▶ TASK PROMPT:
Rewrite the lines starting at the one containing "Where should I" and ending at the last line, replacing "How do I perform" with "How can I do" and leaving everything else as it is. Give only those lines, without the pictures.

▶ DATA SUPPLIED:
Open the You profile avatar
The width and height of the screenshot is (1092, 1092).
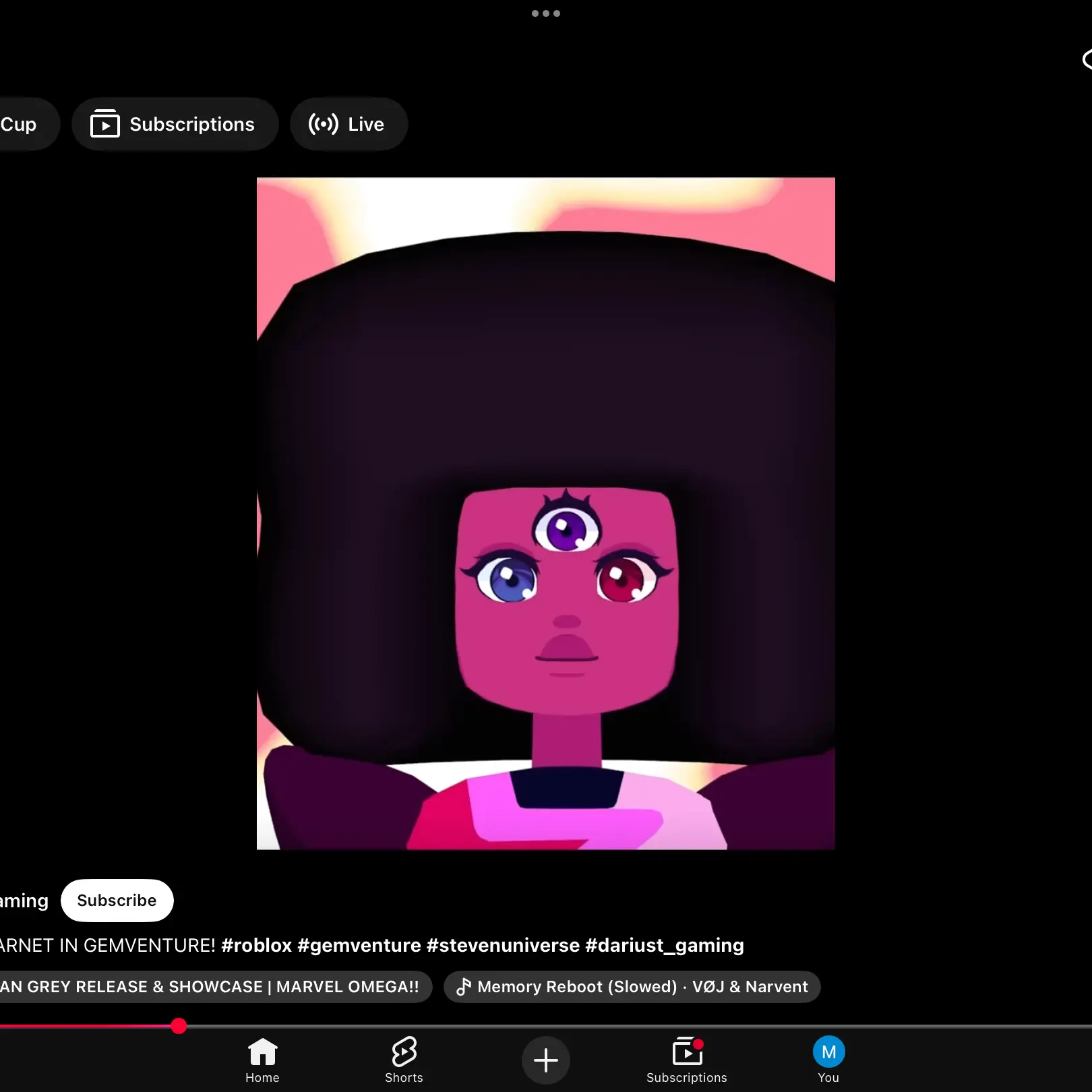pyautogui.click(x=828, y=1052)
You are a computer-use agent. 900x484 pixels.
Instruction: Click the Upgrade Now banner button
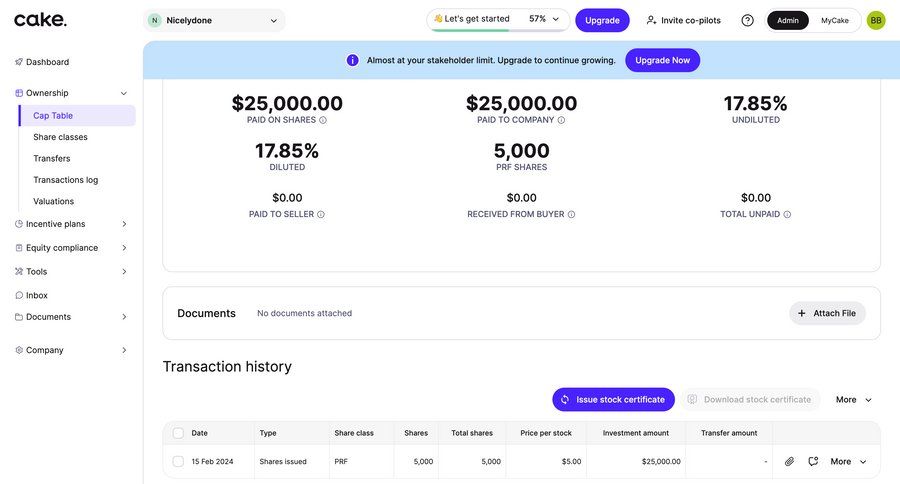pos(662,60)
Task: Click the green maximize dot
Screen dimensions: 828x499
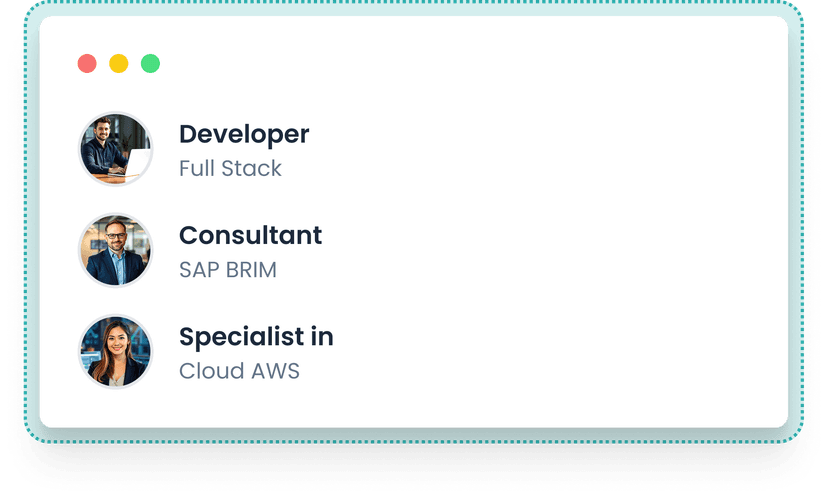Action: coord(150,64)
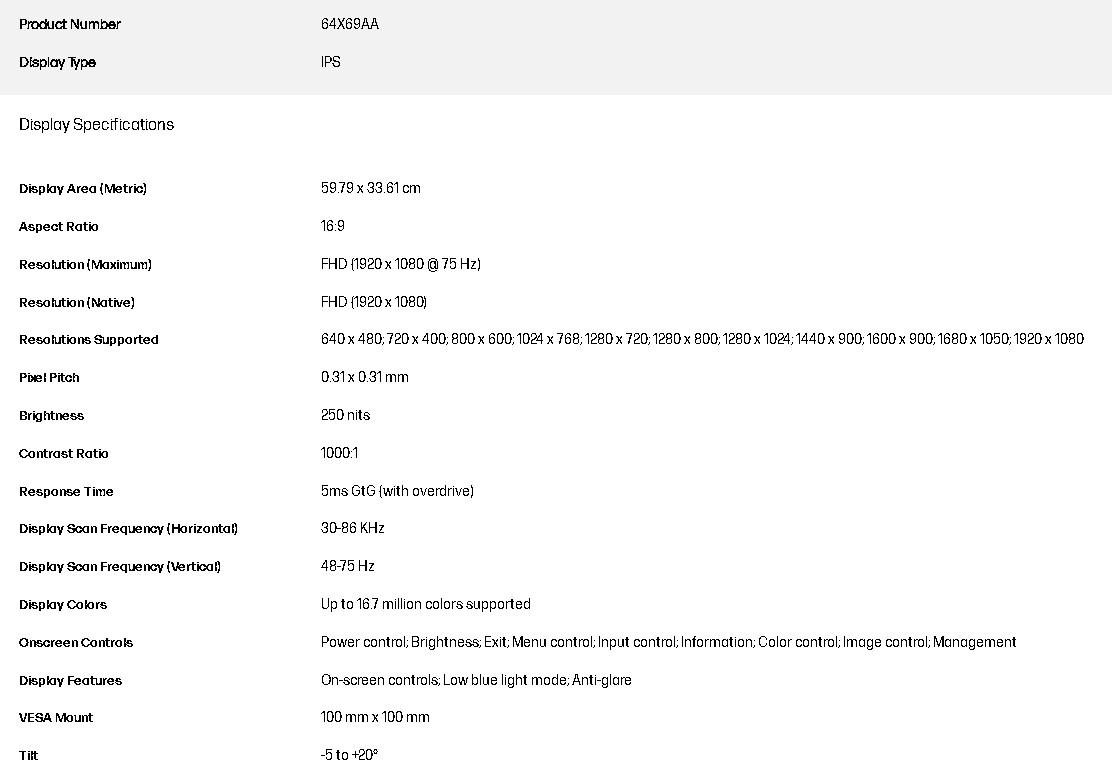Image resolution: width=1112 pixels, height=773 pixels.
Task: Click the 5ms GtG response time value
Action: click(397, 491)
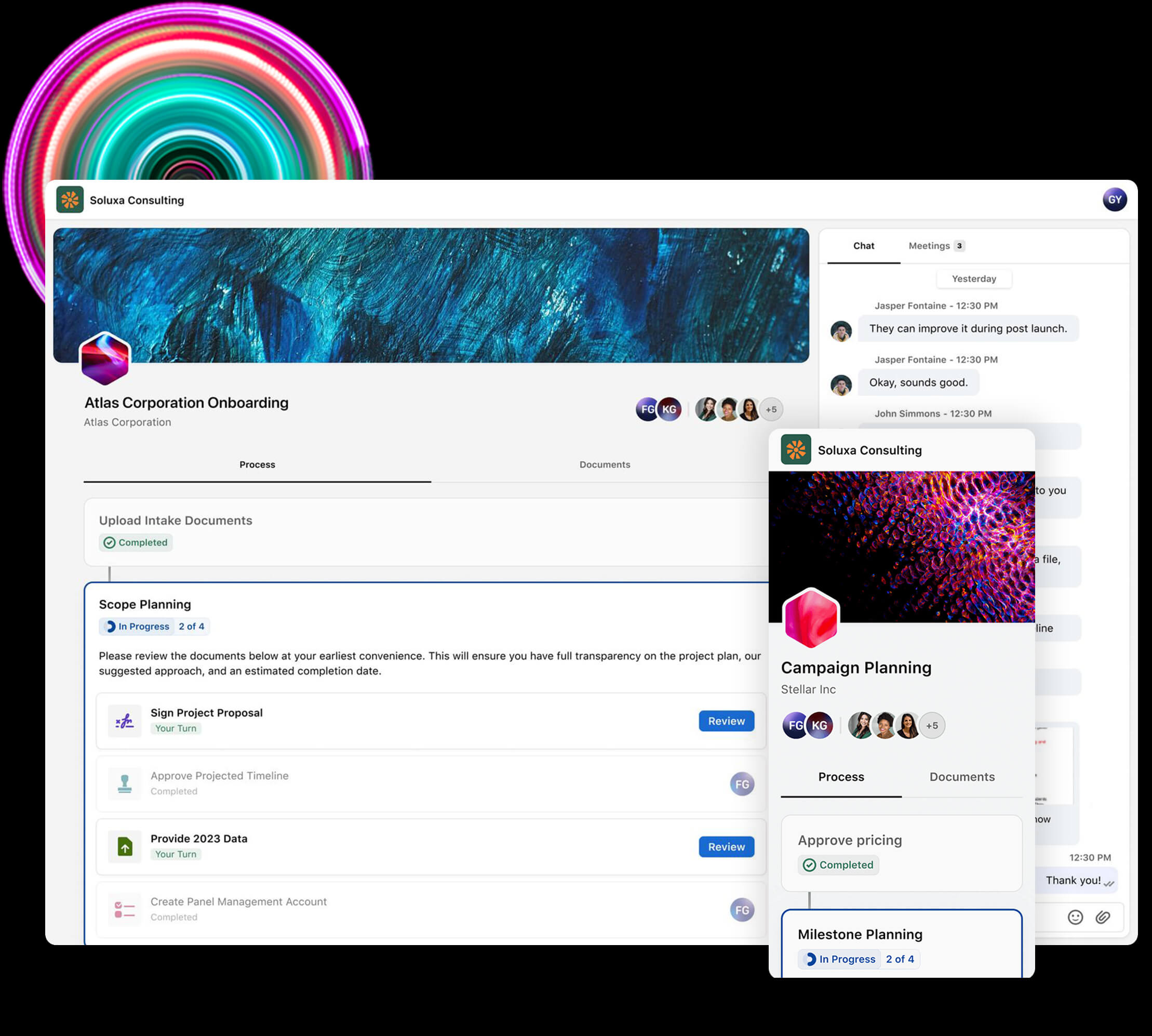
Task: Click the paperclip attachment icon
Action: tap(1103, 917)
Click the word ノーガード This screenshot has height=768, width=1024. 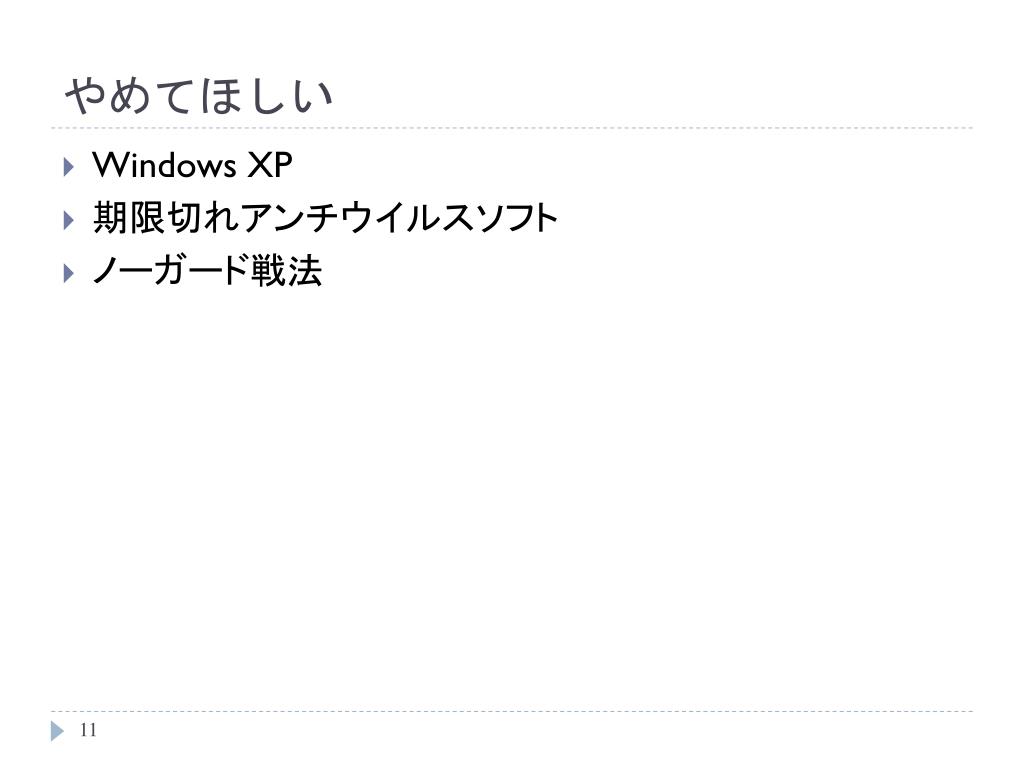[x=170, y=270]
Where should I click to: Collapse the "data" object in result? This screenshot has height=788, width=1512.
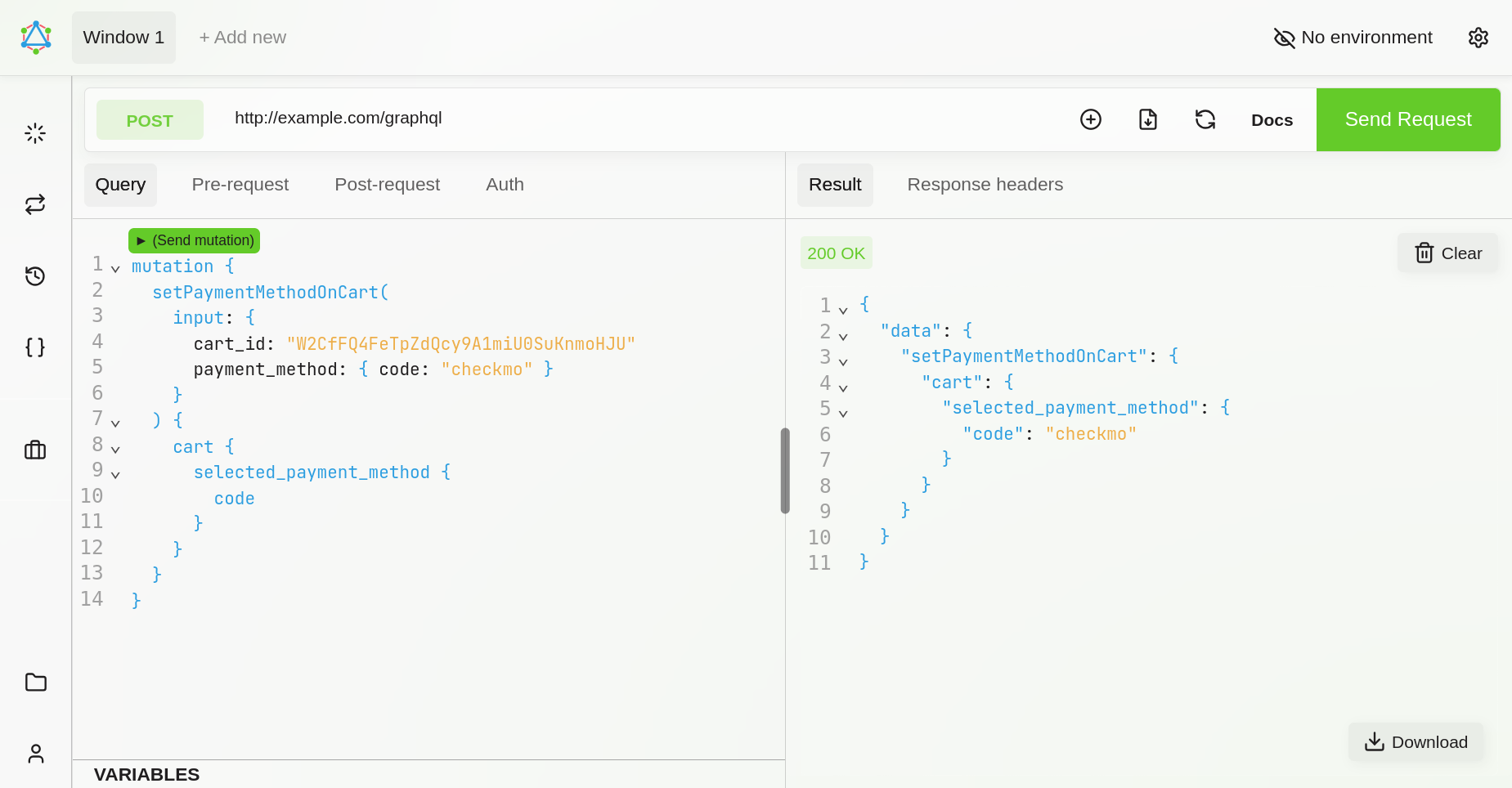843,336
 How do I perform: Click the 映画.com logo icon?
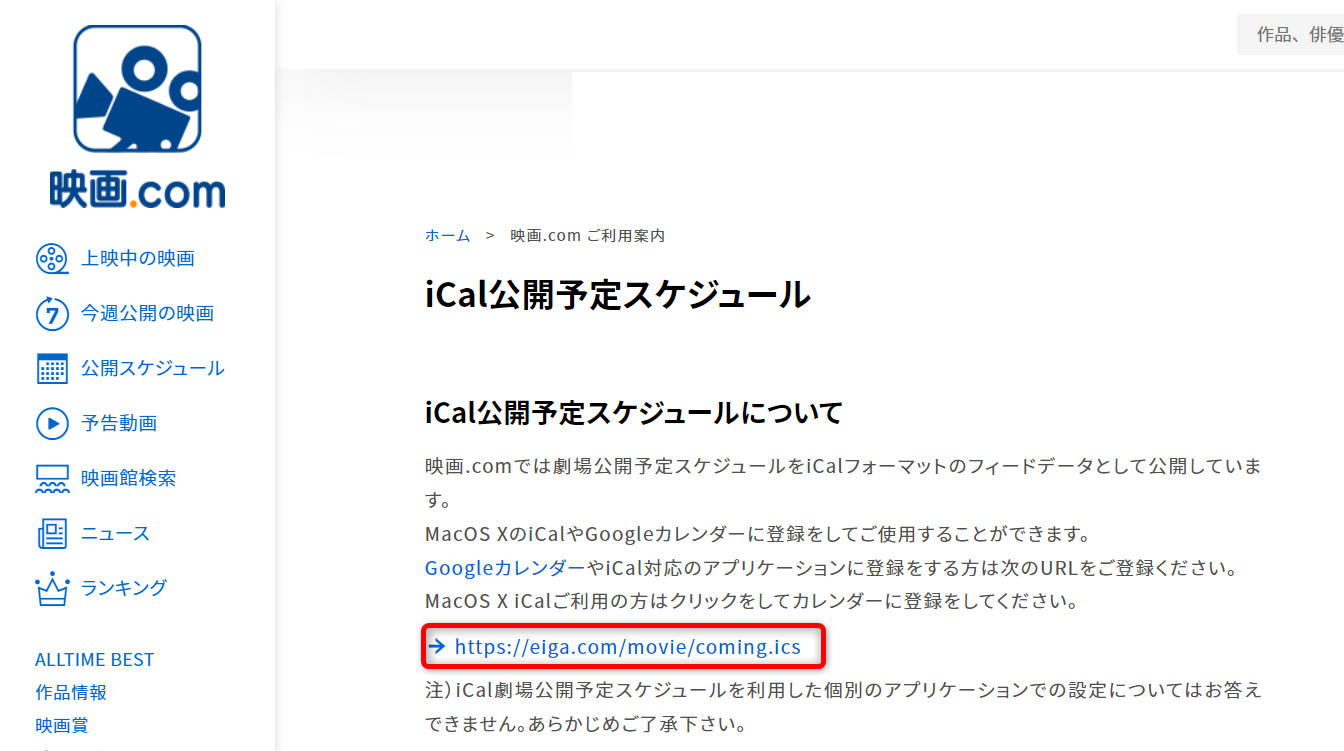coord(137,90)
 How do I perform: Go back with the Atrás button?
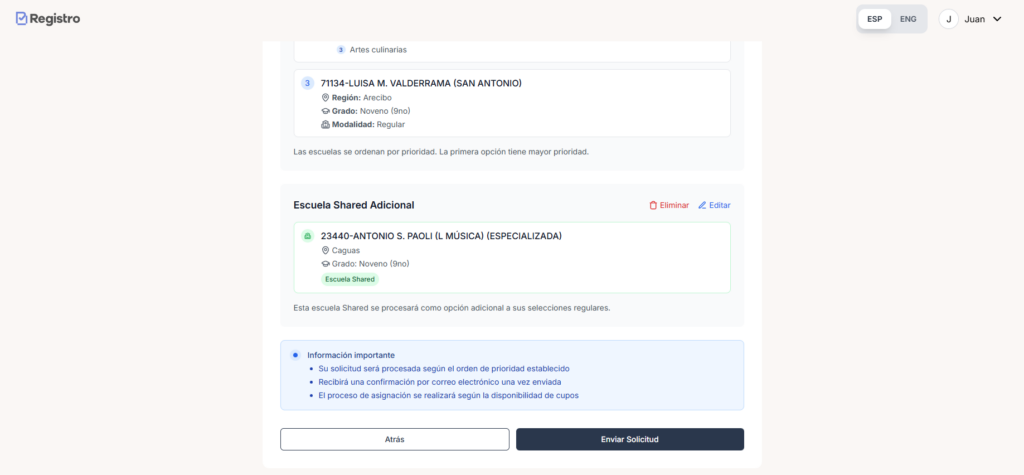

▶ CORRECT OUTPUT:
Where should I click to: Collapse the "data" object in result? This screenshot has height=788, width=1512.
843,336
 How can I do: Click the 映画.com logo icon?
coord(137,90)
 How can I do: Go back with the Atrás button?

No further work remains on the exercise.